要旨

 1966年より、国立がんセンター研究所において、担子菌類の抗腫瘍活性についての研究が始まりました。今日では、きのこの研究は世界的に広がり、進展しています。私たちが、研究を始めた当時は、サルノコシカケ科のような硬いきのこは、癌に効くと日本では言われていました。そこで、いわゆる「宿主仲介性」抗腫瘍活性を測定するために、そのような硬いきのこを生理活性試験で試してみましたが、カワラタケやメシマコブを含めそのようなきのこには、必ずしも満足のいく結果は得られませんでした。

 しかしながら、食用きのこ類から得た熱水抽出物は、サルコーマ180という固型癌に対して、癌の増殖を強く阻止する活性があることがわかったのです。制癌多糖体が多く分離されましたが、そのうち、シイタケから分離されたグルカンは、レンチナンと呼ばれ、適応は狭いながらも、日本国内の臨床で使用されてきました。
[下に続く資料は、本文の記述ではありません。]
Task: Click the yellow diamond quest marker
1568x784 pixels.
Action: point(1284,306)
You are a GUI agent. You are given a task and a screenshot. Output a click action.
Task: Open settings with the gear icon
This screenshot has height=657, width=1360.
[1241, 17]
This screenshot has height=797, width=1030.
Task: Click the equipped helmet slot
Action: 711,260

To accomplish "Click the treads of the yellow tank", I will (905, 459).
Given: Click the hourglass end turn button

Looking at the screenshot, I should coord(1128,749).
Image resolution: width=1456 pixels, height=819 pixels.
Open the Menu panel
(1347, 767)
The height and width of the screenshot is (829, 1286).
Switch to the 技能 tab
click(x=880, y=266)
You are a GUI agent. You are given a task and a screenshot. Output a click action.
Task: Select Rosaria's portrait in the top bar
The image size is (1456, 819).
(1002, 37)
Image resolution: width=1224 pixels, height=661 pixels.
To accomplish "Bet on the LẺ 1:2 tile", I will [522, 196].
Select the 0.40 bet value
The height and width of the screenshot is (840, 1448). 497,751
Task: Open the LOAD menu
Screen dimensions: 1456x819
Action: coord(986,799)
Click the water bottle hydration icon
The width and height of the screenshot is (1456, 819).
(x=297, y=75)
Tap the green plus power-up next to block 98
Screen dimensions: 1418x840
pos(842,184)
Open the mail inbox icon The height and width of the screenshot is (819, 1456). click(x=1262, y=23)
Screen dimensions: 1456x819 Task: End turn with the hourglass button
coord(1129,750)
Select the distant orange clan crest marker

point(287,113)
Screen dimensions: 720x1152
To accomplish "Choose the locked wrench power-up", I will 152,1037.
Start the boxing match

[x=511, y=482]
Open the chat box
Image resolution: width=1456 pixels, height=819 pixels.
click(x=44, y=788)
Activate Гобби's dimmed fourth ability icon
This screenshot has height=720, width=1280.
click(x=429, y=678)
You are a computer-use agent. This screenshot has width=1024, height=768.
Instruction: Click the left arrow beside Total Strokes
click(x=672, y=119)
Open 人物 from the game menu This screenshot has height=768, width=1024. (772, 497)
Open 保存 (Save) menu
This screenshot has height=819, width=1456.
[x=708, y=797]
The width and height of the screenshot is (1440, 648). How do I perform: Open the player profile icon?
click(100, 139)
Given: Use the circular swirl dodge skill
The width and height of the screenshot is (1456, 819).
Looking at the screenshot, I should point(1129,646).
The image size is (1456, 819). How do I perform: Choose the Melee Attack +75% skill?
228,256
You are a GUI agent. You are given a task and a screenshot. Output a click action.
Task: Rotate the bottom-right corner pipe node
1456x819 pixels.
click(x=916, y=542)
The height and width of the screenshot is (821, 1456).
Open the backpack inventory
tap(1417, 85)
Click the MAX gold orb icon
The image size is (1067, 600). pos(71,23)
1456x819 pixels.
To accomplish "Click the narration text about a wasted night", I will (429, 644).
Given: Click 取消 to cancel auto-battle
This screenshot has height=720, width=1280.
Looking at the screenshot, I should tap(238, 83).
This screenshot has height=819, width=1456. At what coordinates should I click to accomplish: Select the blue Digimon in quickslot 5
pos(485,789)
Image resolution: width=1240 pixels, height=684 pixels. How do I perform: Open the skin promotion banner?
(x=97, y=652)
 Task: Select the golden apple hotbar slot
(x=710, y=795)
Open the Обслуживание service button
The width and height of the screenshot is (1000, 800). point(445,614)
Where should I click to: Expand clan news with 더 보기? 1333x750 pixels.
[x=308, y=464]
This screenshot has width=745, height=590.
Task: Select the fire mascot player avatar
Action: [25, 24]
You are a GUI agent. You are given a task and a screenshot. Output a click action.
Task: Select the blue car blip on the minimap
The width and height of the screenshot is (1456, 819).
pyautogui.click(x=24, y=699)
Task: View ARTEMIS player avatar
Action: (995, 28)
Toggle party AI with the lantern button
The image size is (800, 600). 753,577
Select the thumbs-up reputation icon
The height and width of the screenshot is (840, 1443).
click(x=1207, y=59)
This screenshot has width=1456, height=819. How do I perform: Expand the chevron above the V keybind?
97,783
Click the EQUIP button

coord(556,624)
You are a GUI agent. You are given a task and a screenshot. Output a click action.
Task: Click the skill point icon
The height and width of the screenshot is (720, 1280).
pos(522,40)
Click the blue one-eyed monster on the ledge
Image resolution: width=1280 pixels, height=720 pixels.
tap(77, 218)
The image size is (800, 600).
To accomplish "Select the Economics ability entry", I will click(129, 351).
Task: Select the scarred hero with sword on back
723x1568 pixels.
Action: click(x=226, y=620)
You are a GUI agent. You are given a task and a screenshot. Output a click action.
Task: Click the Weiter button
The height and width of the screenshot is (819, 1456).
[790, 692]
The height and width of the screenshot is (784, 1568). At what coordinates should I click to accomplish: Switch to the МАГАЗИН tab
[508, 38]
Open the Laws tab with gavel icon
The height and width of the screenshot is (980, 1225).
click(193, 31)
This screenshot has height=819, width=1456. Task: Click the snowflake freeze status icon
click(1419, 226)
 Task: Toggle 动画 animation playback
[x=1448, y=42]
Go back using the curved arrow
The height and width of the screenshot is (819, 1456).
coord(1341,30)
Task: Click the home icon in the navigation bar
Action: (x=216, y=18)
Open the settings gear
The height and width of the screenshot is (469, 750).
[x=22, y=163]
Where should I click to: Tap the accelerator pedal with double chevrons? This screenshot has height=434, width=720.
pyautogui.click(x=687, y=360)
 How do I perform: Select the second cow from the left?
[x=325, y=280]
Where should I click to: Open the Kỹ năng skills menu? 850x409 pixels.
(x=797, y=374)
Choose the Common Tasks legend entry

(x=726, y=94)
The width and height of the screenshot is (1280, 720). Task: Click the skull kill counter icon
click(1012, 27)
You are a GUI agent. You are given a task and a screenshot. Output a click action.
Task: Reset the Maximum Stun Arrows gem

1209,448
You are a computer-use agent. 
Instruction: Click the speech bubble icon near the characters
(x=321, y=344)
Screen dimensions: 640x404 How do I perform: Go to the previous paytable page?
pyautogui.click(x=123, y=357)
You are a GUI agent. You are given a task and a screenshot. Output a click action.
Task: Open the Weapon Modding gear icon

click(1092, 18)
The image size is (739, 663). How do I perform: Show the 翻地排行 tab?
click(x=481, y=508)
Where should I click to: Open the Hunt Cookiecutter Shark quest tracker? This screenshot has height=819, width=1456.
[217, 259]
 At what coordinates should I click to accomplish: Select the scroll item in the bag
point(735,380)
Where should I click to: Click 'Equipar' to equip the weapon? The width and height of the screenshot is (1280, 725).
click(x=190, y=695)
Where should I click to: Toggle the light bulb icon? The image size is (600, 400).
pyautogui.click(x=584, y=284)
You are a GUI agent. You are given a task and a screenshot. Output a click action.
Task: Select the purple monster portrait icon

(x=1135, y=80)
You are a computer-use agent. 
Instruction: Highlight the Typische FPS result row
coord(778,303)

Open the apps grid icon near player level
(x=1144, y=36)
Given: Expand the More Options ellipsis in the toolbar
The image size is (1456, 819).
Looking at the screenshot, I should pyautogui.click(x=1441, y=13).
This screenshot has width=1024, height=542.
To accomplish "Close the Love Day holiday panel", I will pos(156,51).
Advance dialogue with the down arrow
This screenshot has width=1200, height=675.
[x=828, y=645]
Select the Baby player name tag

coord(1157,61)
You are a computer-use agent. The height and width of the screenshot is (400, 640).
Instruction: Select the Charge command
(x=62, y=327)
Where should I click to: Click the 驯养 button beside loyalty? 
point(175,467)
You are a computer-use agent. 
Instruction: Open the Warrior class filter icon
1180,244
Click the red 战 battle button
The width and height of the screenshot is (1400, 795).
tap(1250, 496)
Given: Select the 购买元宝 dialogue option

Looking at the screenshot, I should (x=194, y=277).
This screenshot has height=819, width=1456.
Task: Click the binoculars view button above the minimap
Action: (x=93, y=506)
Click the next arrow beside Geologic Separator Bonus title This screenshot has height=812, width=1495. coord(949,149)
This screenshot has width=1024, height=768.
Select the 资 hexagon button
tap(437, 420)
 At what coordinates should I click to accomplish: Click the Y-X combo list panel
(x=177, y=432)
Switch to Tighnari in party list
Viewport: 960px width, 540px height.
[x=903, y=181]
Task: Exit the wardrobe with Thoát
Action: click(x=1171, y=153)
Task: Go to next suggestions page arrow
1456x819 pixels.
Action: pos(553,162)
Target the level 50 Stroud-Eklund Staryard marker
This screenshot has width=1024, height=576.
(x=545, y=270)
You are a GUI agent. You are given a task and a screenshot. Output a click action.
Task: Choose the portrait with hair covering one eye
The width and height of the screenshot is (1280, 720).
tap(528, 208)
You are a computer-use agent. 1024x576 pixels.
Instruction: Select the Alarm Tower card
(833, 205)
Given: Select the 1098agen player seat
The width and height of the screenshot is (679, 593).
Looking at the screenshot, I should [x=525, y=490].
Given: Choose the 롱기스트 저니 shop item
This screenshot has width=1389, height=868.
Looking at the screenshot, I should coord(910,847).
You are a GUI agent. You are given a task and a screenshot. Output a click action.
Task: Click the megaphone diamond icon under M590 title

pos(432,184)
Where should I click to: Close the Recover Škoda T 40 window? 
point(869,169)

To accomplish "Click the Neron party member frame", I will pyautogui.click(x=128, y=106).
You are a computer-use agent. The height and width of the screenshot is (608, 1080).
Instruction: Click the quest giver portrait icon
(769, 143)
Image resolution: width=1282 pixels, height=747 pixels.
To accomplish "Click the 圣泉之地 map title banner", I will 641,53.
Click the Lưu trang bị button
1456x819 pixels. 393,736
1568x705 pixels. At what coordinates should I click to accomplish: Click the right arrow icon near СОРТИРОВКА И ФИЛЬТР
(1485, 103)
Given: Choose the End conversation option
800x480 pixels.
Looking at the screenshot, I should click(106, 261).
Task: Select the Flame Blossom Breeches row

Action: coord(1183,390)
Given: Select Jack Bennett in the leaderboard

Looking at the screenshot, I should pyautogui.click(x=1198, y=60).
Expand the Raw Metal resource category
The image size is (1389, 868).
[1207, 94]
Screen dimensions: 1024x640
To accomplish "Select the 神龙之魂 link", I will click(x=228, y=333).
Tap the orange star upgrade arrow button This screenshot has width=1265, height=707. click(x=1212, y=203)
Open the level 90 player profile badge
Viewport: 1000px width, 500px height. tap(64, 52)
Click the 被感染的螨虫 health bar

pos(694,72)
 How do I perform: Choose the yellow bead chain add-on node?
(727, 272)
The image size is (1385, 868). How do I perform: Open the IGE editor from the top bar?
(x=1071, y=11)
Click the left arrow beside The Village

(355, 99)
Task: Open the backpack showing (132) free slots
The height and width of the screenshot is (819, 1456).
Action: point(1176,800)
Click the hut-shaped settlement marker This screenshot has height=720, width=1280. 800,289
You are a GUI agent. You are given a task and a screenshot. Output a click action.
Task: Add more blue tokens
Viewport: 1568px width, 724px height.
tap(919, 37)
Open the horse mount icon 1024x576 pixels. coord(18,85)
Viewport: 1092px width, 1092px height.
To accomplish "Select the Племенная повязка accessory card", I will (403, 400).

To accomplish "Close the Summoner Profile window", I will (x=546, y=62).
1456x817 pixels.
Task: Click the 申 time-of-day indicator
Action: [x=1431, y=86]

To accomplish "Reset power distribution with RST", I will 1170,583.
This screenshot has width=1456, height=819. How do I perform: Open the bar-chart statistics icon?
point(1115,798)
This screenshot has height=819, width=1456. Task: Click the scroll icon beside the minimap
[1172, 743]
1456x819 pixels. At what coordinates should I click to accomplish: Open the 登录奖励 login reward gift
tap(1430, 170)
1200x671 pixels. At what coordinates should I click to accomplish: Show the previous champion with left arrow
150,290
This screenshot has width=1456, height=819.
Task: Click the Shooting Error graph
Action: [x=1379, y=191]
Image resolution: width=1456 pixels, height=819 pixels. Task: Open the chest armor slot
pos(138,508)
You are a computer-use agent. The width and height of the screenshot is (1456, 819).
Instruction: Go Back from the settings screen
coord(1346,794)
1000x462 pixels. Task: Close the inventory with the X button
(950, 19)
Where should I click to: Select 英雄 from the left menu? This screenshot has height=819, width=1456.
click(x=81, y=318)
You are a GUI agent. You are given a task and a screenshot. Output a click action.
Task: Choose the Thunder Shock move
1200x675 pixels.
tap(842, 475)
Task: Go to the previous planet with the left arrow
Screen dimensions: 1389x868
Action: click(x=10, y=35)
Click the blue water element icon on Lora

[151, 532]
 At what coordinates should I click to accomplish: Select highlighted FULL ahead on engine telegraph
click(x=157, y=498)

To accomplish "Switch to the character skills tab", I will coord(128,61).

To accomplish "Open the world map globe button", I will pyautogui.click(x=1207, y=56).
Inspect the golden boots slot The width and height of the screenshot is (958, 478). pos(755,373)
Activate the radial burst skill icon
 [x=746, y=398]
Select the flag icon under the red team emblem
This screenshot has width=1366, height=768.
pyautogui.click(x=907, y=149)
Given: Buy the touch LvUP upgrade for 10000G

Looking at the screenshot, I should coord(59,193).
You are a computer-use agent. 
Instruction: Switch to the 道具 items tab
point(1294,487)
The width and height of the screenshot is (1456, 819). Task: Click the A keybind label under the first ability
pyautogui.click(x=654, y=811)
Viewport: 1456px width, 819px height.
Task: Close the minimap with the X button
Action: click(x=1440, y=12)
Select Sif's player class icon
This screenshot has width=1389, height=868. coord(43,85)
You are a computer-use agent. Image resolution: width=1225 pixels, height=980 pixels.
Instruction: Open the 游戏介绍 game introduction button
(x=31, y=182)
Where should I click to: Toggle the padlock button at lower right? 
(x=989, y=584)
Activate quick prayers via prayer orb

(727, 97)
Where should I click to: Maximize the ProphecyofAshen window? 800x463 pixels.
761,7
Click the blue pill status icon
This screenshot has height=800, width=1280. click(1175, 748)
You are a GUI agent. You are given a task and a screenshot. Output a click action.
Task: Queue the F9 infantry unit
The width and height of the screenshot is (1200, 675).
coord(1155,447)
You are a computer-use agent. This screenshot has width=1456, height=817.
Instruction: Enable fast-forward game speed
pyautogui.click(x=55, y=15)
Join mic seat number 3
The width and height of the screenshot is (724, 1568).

 もう一つ、良く食べられている食用きのこであるエノキタケにも、高い抗腫瘍作用があります。このエノキタケから、制癌多糖体や低分子蛋白結合多糖体(EA6)が分離されました。EA6は経口投与で抗腫瘍作用があることが確認されましたが、腹腔内投与では余り効果は認められませんでした。EA6は外科手術及び他の抗癌薬との併用による経口投与によって、特に有効であることが証明されています。抗腫瘍スクリーニングテストによって、私たちは、エノキタケの菌糸体から、経口投与によってマウスの同系腫瘍に対して強い活性を示す「プロフラミン」を分離しました。長野県における疫学調査によると、一般の長野県住民より、エノキタケの栽培を主な仕事にしている農家の癌死亡率は、著しく低かったことが実証されました。さらに詳しい疫学調査は現在も行っています。

 また、最もよく食用に供されている食用きのこの一つであるブナシメジの発癌予防効果の研究を行ったところ、腫瘍転移の予防効果や強い抗腫瘍活性があり、さらにブナシメジの乾燥した子実体を5パーセント含む飼料で飼育したマウスと通常の飼料で飼育したマウスを2つのグループに分けて飼育し、その後、全てのマウスに、強い発癌物資であるメチル-コランテレンを皮下注投与して、それらのマウスの発癌状況を調査しました。76週に及ぶ観察の結果、コントロール群では、36匹中21匹のマウスに腫瘍が発生しましたが、ブナシメジ配合飼料のマウス群では、36匹中3匹のみにしか腫瘍が認められませんでした。食用きのこの発癌予防と阻止の作用機序は、免疫賦活と抗酸化作用によるものである。このように、きのこの摂取は癌の予防と増殖阻止に効果があることが証明されました。
古くから東洋に伝わる伝統的医療では、医薬と食べ物は同じ起源である(医食同源または薬食同源)と言われており、きのこでも改めてその意味の重さを感じています。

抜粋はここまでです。